====== Records for the exercise
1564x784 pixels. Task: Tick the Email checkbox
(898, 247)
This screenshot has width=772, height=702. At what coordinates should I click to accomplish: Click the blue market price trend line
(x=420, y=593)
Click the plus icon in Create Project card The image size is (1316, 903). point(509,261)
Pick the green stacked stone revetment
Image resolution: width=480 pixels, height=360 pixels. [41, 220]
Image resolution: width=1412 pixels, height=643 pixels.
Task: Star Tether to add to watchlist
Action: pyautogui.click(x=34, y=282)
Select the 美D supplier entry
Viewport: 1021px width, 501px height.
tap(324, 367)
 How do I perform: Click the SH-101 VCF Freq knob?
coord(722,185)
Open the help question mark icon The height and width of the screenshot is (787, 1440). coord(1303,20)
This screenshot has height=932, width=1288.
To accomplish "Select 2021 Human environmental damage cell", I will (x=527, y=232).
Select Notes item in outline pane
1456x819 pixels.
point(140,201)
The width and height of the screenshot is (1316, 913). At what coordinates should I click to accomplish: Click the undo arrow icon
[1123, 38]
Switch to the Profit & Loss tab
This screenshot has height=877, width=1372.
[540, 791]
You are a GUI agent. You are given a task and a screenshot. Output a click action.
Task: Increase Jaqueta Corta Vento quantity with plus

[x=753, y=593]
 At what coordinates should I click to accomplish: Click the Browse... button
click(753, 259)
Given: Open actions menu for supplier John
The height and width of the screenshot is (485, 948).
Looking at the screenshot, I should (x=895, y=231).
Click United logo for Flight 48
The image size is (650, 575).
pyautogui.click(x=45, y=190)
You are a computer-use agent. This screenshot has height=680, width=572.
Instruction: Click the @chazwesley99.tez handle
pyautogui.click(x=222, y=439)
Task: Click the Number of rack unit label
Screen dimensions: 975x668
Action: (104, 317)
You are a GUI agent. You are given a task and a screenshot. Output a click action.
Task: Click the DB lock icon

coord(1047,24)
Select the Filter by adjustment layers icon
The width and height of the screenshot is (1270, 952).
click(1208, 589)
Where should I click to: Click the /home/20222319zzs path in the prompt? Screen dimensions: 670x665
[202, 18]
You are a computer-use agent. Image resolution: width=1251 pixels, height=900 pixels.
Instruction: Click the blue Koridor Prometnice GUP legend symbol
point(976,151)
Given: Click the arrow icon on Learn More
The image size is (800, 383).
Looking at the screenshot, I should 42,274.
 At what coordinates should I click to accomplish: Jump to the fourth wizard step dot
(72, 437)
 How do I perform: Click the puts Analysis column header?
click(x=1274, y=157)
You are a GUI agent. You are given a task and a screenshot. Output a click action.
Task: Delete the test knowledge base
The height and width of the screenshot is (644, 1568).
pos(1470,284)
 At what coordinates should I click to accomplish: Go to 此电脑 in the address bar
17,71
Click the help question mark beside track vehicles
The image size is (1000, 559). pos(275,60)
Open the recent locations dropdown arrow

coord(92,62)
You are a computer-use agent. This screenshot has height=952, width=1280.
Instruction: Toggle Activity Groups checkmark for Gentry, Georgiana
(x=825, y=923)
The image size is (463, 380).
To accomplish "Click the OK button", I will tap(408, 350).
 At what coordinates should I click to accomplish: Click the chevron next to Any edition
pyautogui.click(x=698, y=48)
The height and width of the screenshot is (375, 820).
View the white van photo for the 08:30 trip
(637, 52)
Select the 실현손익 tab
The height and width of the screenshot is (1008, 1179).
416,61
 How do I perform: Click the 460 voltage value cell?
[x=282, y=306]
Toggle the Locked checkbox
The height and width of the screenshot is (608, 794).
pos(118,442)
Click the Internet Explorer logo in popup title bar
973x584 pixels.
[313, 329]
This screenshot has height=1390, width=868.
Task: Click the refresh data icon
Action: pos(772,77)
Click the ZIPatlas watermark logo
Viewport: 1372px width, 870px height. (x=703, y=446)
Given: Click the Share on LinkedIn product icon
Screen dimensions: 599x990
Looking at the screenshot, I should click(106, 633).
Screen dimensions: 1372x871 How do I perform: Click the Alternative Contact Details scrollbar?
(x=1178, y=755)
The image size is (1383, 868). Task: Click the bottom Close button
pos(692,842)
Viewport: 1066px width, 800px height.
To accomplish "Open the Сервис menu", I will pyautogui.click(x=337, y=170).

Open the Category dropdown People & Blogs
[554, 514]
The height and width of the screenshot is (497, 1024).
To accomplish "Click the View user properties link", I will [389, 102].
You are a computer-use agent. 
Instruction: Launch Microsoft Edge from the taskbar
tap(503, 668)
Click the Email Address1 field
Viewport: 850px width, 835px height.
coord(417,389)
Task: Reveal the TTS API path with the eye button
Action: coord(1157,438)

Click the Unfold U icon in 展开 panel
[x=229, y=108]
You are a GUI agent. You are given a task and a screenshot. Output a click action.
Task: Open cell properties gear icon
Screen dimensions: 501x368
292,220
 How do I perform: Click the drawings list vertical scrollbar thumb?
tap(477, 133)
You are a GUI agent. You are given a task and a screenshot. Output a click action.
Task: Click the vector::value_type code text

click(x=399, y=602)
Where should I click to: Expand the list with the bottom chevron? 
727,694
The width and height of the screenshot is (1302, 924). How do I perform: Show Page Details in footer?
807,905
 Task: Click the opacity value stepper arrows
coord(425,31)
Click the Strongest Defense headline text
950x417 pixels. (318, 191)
============
● Task statement
Rewrite the lines above, swapping every "GUI agent" for "GUI assistant" and leaving everything else unchanged.

● Right answer
1564x784 pixels. Task: Tick the Email checkbox
(898, 247)
This screenshot has width=772, height=702. At what coordinates should I click to accomplish: Click the blue market price trend line
(x=420, y=593)
Click the plus icon in Create Project card The image size is (1316, 903). point(509,261)
Pick the green stacked stone revetment
Image resolution: width=480 pixels, height=360 pixels. [41, 220]
Image resolution: width=1412 pixels, height=643 pixels.
Task: Star Tether to add to watchlist
Action: pyautogui.click(x=34, y=282)
Select the 美D supplier entry
Viewport: 1021px width, 501px height.
tap(324, 367)
 How do I perform: Click the SH-101 VCF Freq knob?
coord(722,185)
Open the help question mark icon The height and width of the screenshot is (787, 1440). coord(1303,20)
This screenshot has height=932, width=1288.
To accomplish "Select 2021 Human environmental damage cell", I will (x=527, y=232).
Select Notes item in outline pane
1456x819 pixels.
point(140,201)
The width and height of the screenshot is (1316, 913). At what coordinates should I click to accomplish: Click the undo arrow icon
[1123, 38]
Switch to the Profit & Loss tab
This screenshot has height=877, width=1372.
[540, 791]
You are a GUI assistant. You are given a task and a screenshot. Output a click action.
Task: Increase Jaqueta Corta Vento quantity with plus

[x=753, y=593]
 At what coordinates should I click to accomplish: Click the Browse... button
click(753, 259)
Given: Open actions menu for supplier John
The height and width of the screenshot is (485, 948).
Looking at the screenshot, I should (x=895, y=231).
Click United logo for Flight 48
The image size is (650, 575).
pyautogui.click(x=45, y=190)
You are a computer-use agent. This screenshot has height=680, width=572.
Instruction: Click the @chazwesley99.tez handle
pyautogui.click(x=222, y=439)
Task: Click the Number of rack unit label
Screen dimensions: 975x668
Action: (104, 317)
You are a GUI assistant. You are given a task and a screenshot. Output a click action.
Task: Click the DB lock icon

coord(1047,24)
Select the Filter by adjustment layers icon
The width and height of the screenshot is (1270, 952).
click(1208, 589)
Where should I click to: Click the /home/20222319zzs path in the prompt? Screen dimensions: 670x665
[202, 18]
You are a computer-use agent. Image resolution: width=1251 pixels, height=900 pixels.
Instruction: Click the blue Koridor Prometnice GUP legend symbol
point(976,151)
Given: Click the arrow icon on Learn More
The image size is (800, 383).
Looking at the screenshot, I should 42,274.
 At what coordinates should I click to accomplish: Jump to the fourth wizard step dot
(72, 437)
 How do I perform: Click the puts Analysis column header?
click(x=1274, y=157)
You are a GUI assistant. You are given a task and a screenshot. Output a click action.
Task: Delete the test knowledge base
The height and width of the screenshot is (644, 1568).
pos(1470,284)
 At what coordinates should I click to accomplish: Go to 此电脑 in the address bar
17,71
Click the help question mark beside track vehicles
The image size is (1000, 559). pos(275,60)
Open the recent locations dropdown arrow

coord(92,62)
You are a computer-use agent. This screenshot has height=952, width=1280.
Instruction: Toggle Activity Groups checkmark for Gentry, Georgiana
(x=825, y=923)
The image size is (463, 380).
To accomplish "Click the OK button", I will tap(408, 350).
 At what coordinates should I click to accomplish: Click the chevron next to Any edition
pyautogui.click(x=698, y=48)
The height and width of the screenshot is (375, 820).
View the white van photo for the 08:30 trip
(637, 52)
Select the 실현손익 tab
The height and width of the screenshot is (1008, 1179).
416,61
 How do I perform: Click the 460 voltage value cell?
[x=282, y=306]
Toggle the Locked checkbox
The height and width of the screenshot is (608, 794).
pos(118,442)
Click the Internet Explorer logo in popup title bar
973x584 pixels.
[313, 329]
This screenshot has height=1390, width=868.
Task: Click the refresh data icon
Action: pos(772,77)
Click the ZIPatlas watermark logo
Viewport: 1372px width, 870px height. (x=703, y=446)
Given: Click the Share on LinkedIn product icon
Screen dimensions: 599x990
Looking at the screenshot, I should click(106, 633).
Screen dimensions: 1372x871 How do I perform: Click the Alternative Contact Details scrollbar?
(x=1178, y=755)
The image size is (1383, 868). Task: Click the bottom Close button
pos(692,842)
Viewport: 1066px width, 800px height.
To accomplish "Open the Сервис menu", I will pyautogui.click(x=337, y=170).

Open the Category dropdown People & Blogs
[554, 514]
The height and width of the screenshot is (497, 1024).
To accomplish "Click the View user properties link", I will [389, 102].
You are a computer-use agent. 
Instruction: Launch Microsoft Edge from the taskbar
tap(503, 668)
Click the Email Address1 field
Viewport: 850px width, 835px height.
coord(417,389)
Task: Reveal the TTS API path with the eye button
Action: coord(1157,438)

Click the Unfold U icon in 展开 panel
[x=229, y=108]
You are a GUI assistant. You are given a task and a screenshot. Output a click action.
Task: Open cell properties gear icon
Screen dimensions: 501x368
292,220
 How do I perform: Click the drawings list vertical scrollbar thumb?
tap(477, 133)
You are a GUI assistant. You are given a task and a screenshot. Output a click action.
Task: Click the vector::value_type code text

click(x=399, y=602)
Where should I click to: Expand the list with the bottom chevron? 
727,694
The width and height of the screenshot is (1302, 924). How do I perform: Show Page Details in footer?
807,905
 Task: Click the opacity value stepper arrows
coord(425,31)
Click the Strongest Defense headline text
950x417 pixels. (318, 191)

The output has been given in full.